Problem details.
Tally the lines in the entries where the string "Task" appears, and write only the total.

-- Record excerpts follows --

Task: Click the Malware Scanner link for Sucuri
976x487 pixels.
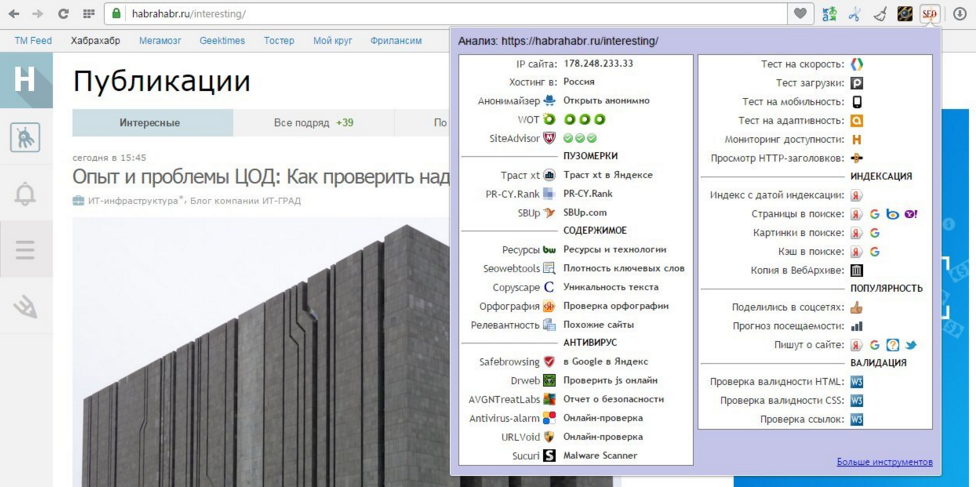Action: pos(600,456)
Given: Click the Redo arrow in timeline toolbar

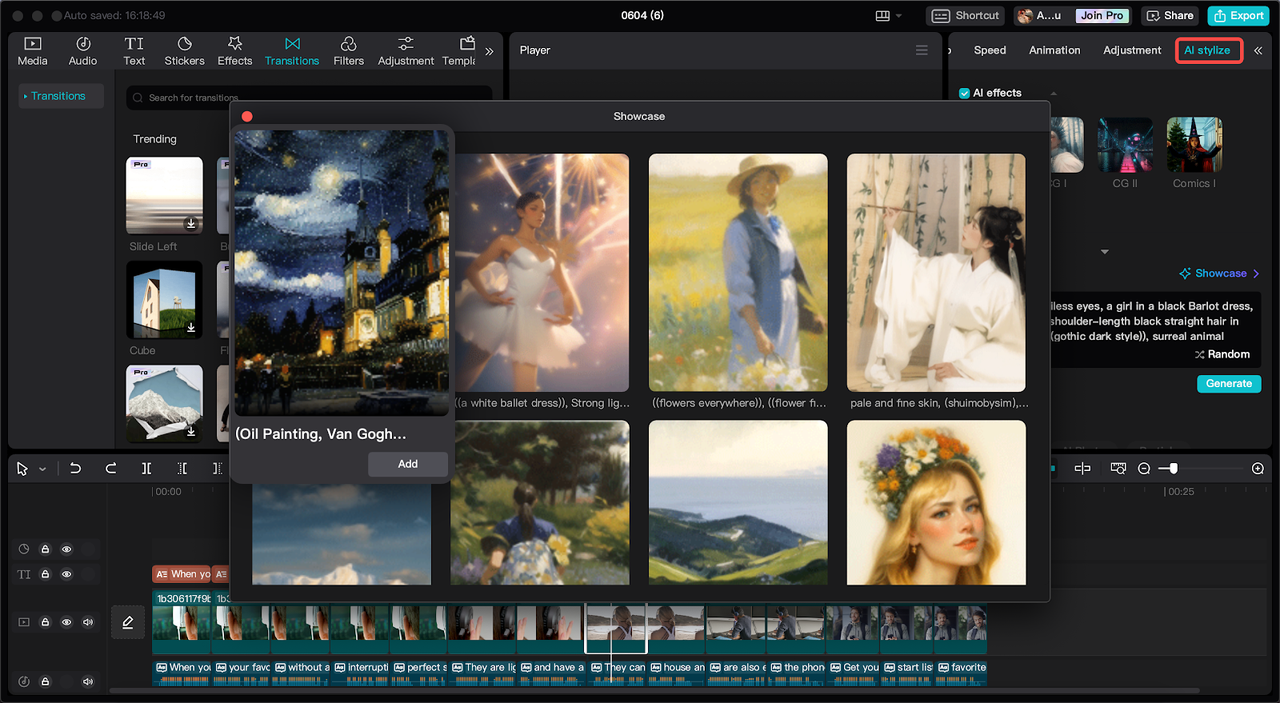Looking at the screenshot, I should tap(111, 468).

-- Record excerpts concluded --
-- Record excerpts follows --

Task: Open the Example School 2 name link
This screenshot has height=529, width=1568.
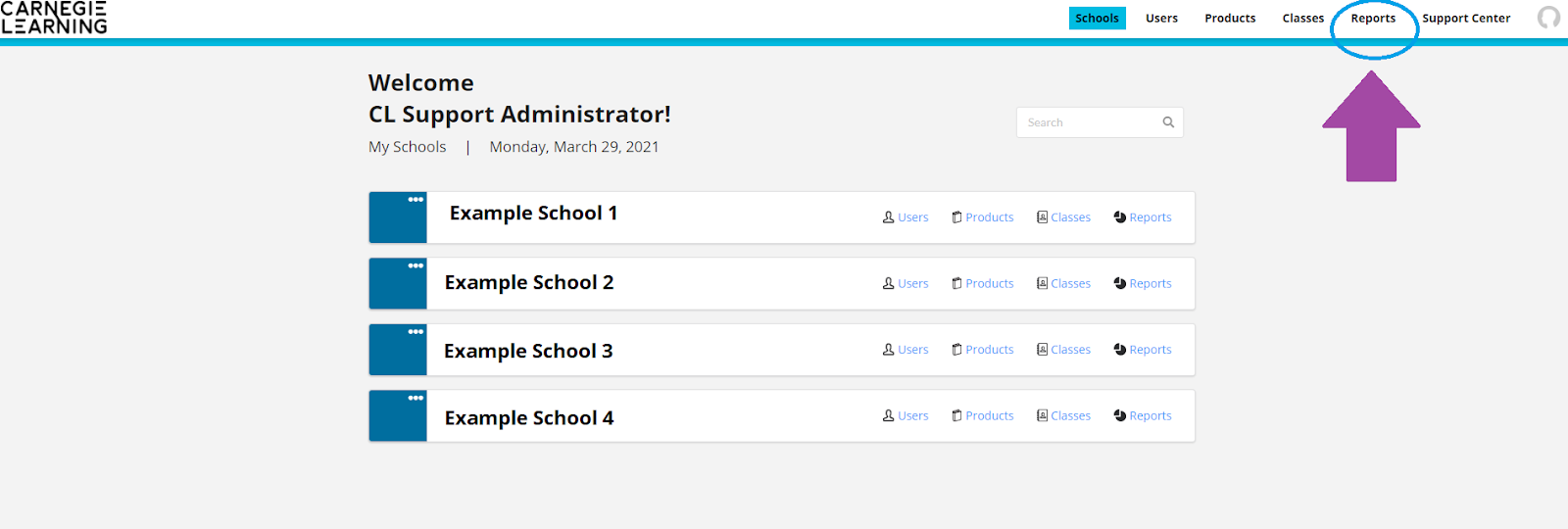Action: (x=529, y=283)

-- Record excerpts concluded --

Written answer.
2